Print the earnings call transcript, word for word, from "It just is, and" to "quite a slog.".

═════ Passage provided ═════

Darren Lehrich – Deutsche Bank Securities
Going back to my notes, I think a year ago you said that around 15,000 patients was the breakeven point, and you’re saying you’re still losing money at this point, so at $125 million revenue rate, the question is what is the level of revenue and what is the patient count, or what is it structurally about the business that can get you to the profitability? I think a lot of your shareholders want to know why you’re still investing in losses in that business at this point.
Kent J. Thiry
We used to think that breakeven was going to be about 22,000, I thought, so we have to go check the transcript to see if I said something different, but it has moved around as we’ve learned more about the business. I’m just saying the number that I remember from the past, and it is lower now.
I actually don’t know the answer to the question. I know it’s lower than 22 because we’re getting very close as it is which is why we’re forecasting breakeven by the end of the year, and the CBM business especially pharmacy business is a high fixed cost, scale intensive business.
It just is, and the cost of selling into this many centers, building out the three pharmacies, building the software to deal with our customized population, and dealing with the classic pioneer thing, we had to get Medicaid legislation changed and Medicaid regulations changed in 4 to 5 or 6 states, so there’s been our learning curve. There’s been changing regulation.
There’s been educating doctors, payers, etc. It’s quite a slog.
It’s a classic pioneer thing where you get the arrows, and so we know that the cost structure will continue to get better over time, absent some discontinuity. Why are we continuing to do it?
For three reasons – one, we think we are going to hit profitability and we think we can get to where the return on capital is very nice. Second, it is tremendous value added to pharma which is sort of a good spot to be in, and third, it’s part of having that aggregate control over the total patient and the economics and care around it which is where some of the big opportunity could be.
Is there a chance that it will turn out to be a failure, that it will not get to being profitable, and we will shut it down? Yes, there is that chance, but something will have to change.
For the first time I can say that unless something in the world changes, it is highly likely that we are going to get to the point where it is profitable. Now, something could change in the world if they dramatically change the way reimbursement works or do something to change the cost structure, but now it’s just a matter of taking our growth to the next level.
Darren Lehrich – Deutsche Bank Securities
The loss estimate for ’09 was built into the guidance?

═════ Extracted material ═════

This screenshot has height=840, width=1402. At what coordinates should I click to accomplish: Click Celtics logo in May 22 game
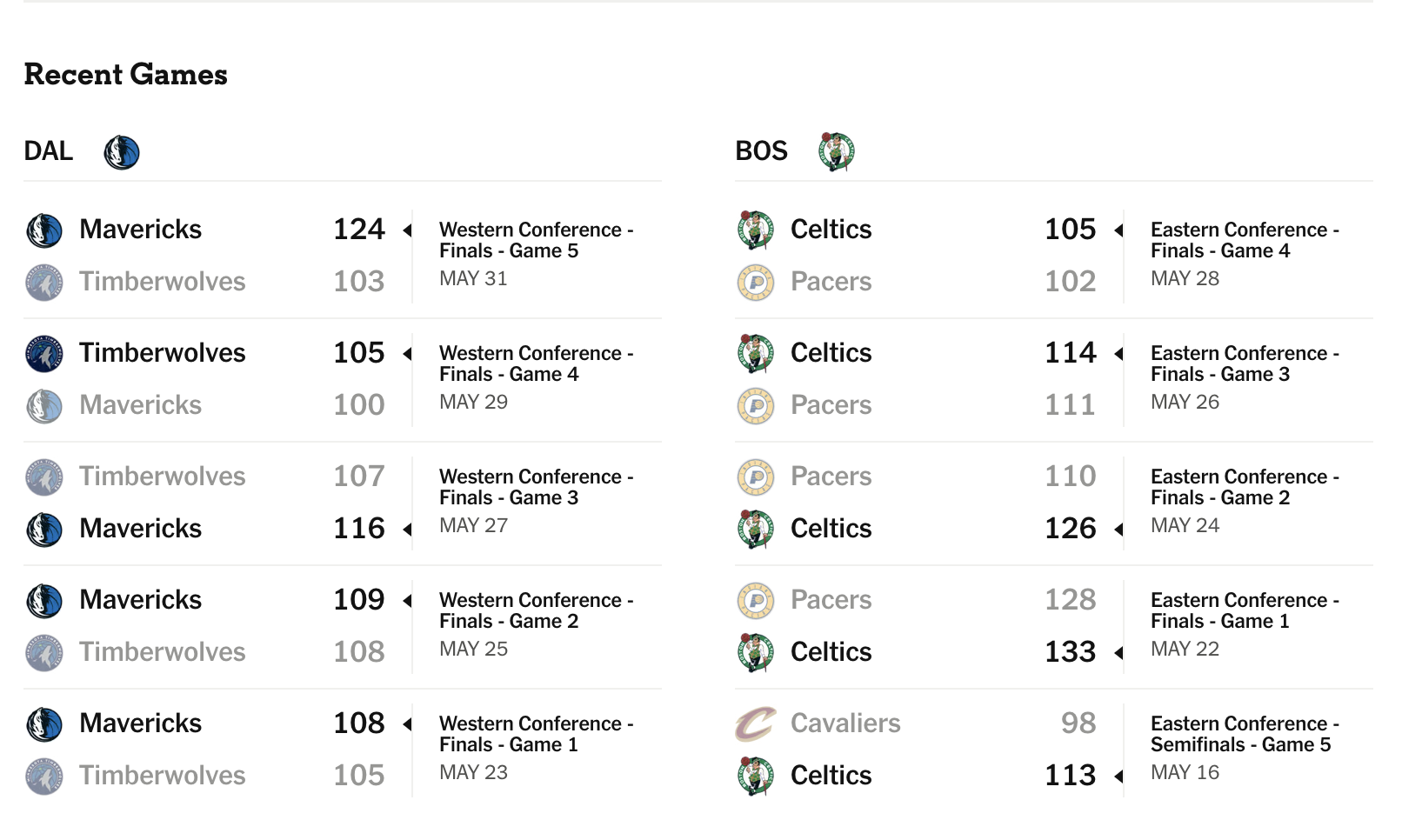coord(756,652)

═════
═════ Extracted material ═════

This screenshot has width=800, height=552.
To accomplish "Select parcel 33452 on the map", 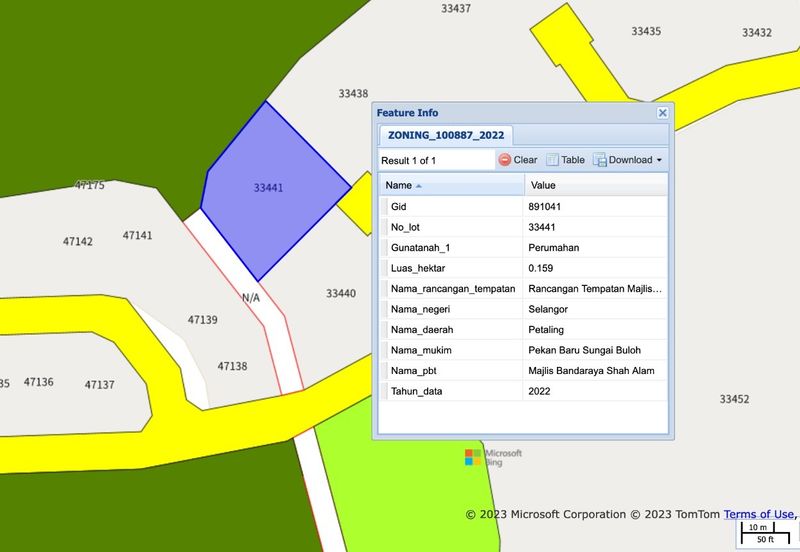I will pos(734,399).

═════

Output for this task:
It just is, and the cost of selling into this many centers, building out the three pharmacies, building the software to deal with our customized population, and dealing with the classic pioneer thing, we had to get Medicaid legislation changed and Medicaid regulations changed in 4 to 5 or 6 states, so there’s been our learning curve. There’s been changing regulation.
There’s been educating doctors, payers, etc. It’s quite a slog.